TASKS TO COMPLETE:
A: According to the passage on the solid South, how many votes did Breckinridge's majority over Bell and Douglas in North Carolina amount to in 1860?
B: Reproduce the portion of the passage on the solid South that begins at the words "Mindful of this" and stops after the words "had been undone.".
C: Pick up the passage on the solid South after its final sentence and continue writing it.

SOURCE DOCUMENT:
════════════════════

Proposals to Reduce Southern Representation in Congress.—These
provisions excluding thousands of male citizens from the ballot did not,
in express terms, deprive any one of the vote on account of race or
color. They did not, therefore, run counter to the letter of the
fifteenth amendment; but they did unquestionably make the states which
adopted them liable to the operations of the fourteenth amendment. The
latter very explicitly provides that whenever any state deprives adult
male citizens of the right to vote (except in certain minor cases) the
representation of the state in Congress shall be reduced in the
proportion which such number of disfranchised citizens bears to the
whole number of male citizens over twenty-one years of age.
Mindful of this provision, those who protested against disfranchisement
in the South turned to the Republican party for relief, asking for
action by the political branches of the federal government as the
Supreme Court had suggested. The Republicans responded in their platform
of 1908 by condemning all devices designed to deprive any one of the
ballot for reasons of color alone; they demanded the enforcement in
letter and spirit of the fourteenth as well as all other amendments.
Though victorious in the election, the Republicans refrained from
reopening the ancient contest; they made no attempt to reduce Southern
representation in the House. Southern leaders, while protesting against
the declarations of their opponents, were able to view them as idle
threats in no way endangering the security of the measures by which
political reconstruction had been undone.
The Solid South.—Out of the thirty-year conflict against "carpet-bag
rule" there emerged what was long known as the "solid South"—a South
that, except occasionally in the border states, never gave an electoral
vote to a Republican candidate for President. Before the Civil War, the
Southern people had been divided on political questions. Take, for
example, the election of 1860. In all the fifteen slave states the
variety of opinion was marked. In nine of them—Delaware, Virginia,
Tennessee, Missouri, Maryland, Louisiana, Kentucky, Georgia, and
Arkansas—the combined vote against the representative of the extreme
Southern point of view, Breckinridge, constituted a safe majority. In
each of the six states which were carried by Breckinridge, there was a
large and powerful minority. In North Carolina Breckinridge's majority
over Bell and Douglas was only 849 votes. Equally astounding to those
who imagine the South united in defense of extreme views in 1860 was the
vote for Bell, the Unionist candidate, who stood firmly for the
Constitution and silence on slavery. In every Southern state Bell's vote
was large. In Virginia, Kentucky, Missouri, and Tennessee it was greater
than that received by Breckinridge; in Georgia, it was 42,000 against
51,000; in Louisiana, 20,000 against 22,000; in Mississippi, 25,000
against 40,000.
The effect of the Civil War upon these divisions was immediate and
decisive, save in the border states where thousands of men continued to
adhere to the cause of Union. In the Confederacy itself nearly all
dissent was silenced by war. Men who had been bitter opponents joined
hands in defense of their homes; when the armed conflict was over they
remained side by side working against "Republican misrule and negro
domination." By 1890, after Northern supremacy was definitely broken,
they boasted that there were at least twelve Southern states in which no
Republican candidate for President could win a single electoral vote.

════════════════════

PROVIDED DATA:

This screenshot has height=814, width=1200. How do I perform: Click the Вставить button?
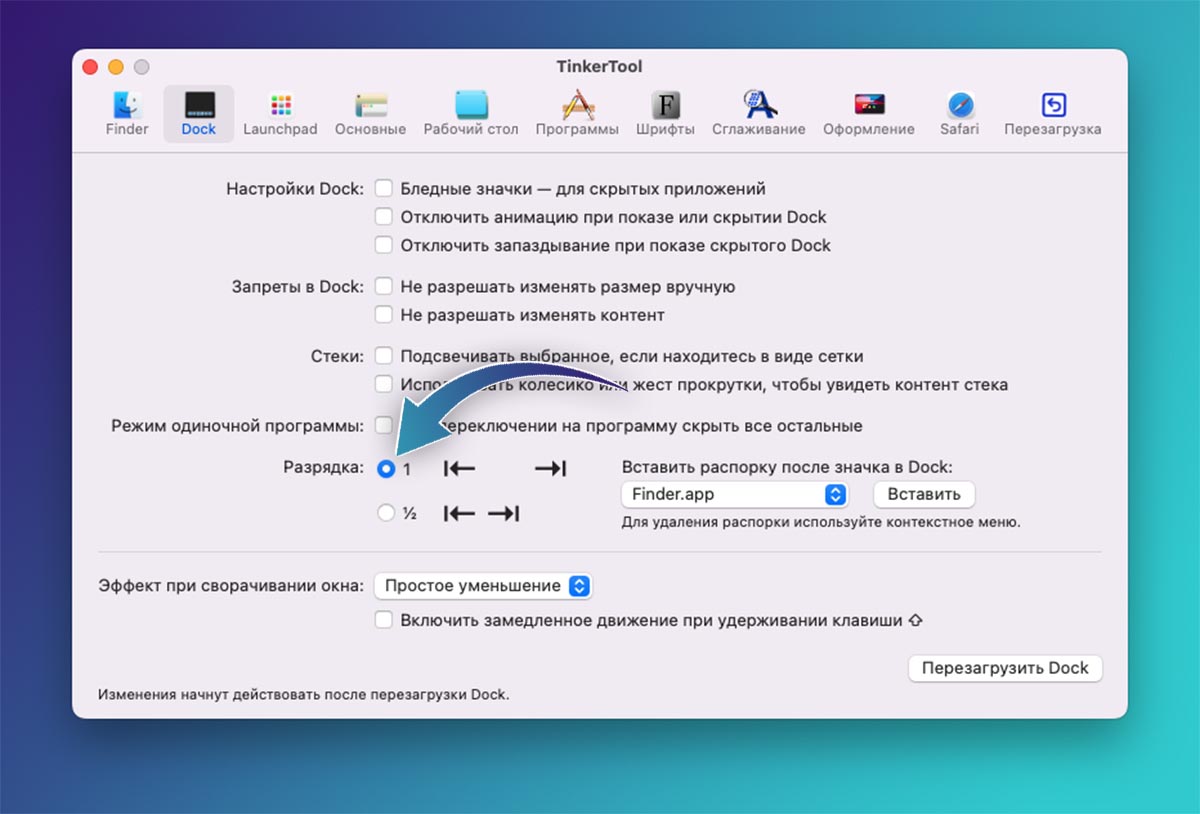(x=923, y=494)
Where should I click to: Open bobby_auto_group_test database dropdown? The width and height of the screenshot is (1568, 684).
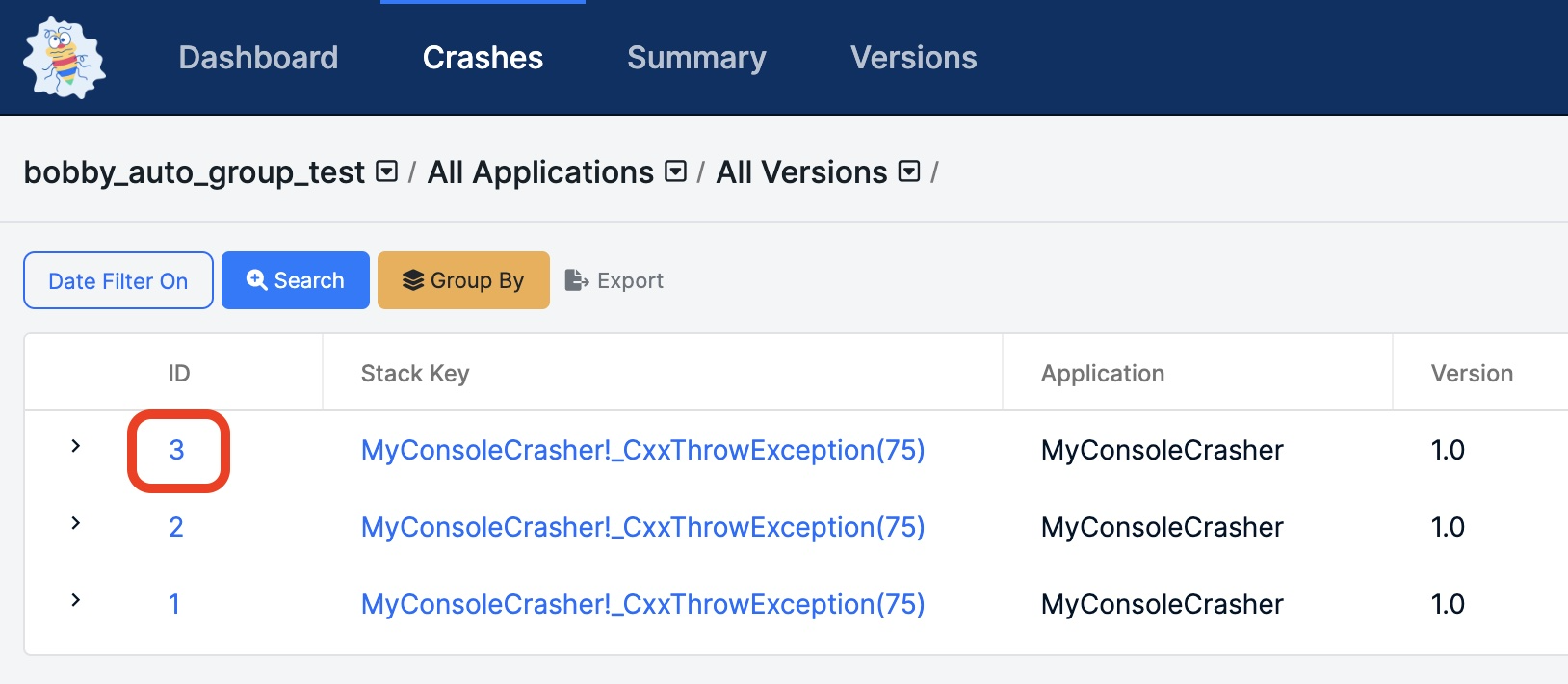[386, 171]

════════════════════

ANSWERS GIVEN:
A: 849 votes.

B:
Mindful of this provision, those who protested against disfranchisement
in the South turned to the Republican party for relief, asking for
action by the political branches of the federal government as the
Supreme Court had suggested. The Republicans responded in their platform
of 1908 by condemning all devices designed to deprive any one of the
ballot for reasons of color alone; they demanded the enforcement in
letter and spirit of the fourteenth as well as all other amendments.
Though victorious in the election, the Republicans refrained from
reopening the ancient contest; they made no attempt to reduce Southern
representation in the House. Southern leaders, while protesting against
the declarations of their opponents, were able to view them as idle
threats in no way endangering the security of the measures by which
political reconstruction had been undone.

C:
Dissent in the Solid South.—Though every one grew accustomed to speak
of the South as "solid," it did not escape close observers that in a
number of Southern states there appeared from time to time a fairly
large body of dissenters. In 1892 the Populists made heavy inroads upon
the Democratic ranks. On other occasions, the contests between factions
within the Democratic party over the nomination of candidates revealed
sharp differences of opinion. In some places, moreover, there grew up a
Republican minority of respectable size. For example, in Georgia, Mr.
Taft in 1908 polled 41,000 votes against 72,000 for Mr. Bryan; in North
Carolina, 114,000 against 136,000; in Tennessee, 118,000 against
135,000; in Kentucky, 235,000 against 244,000. In 1920, Senator Harding,
the Republican candidate, broke the record by carrying Tennessee as well
as Kentucky, Oklahoma, and Maryland.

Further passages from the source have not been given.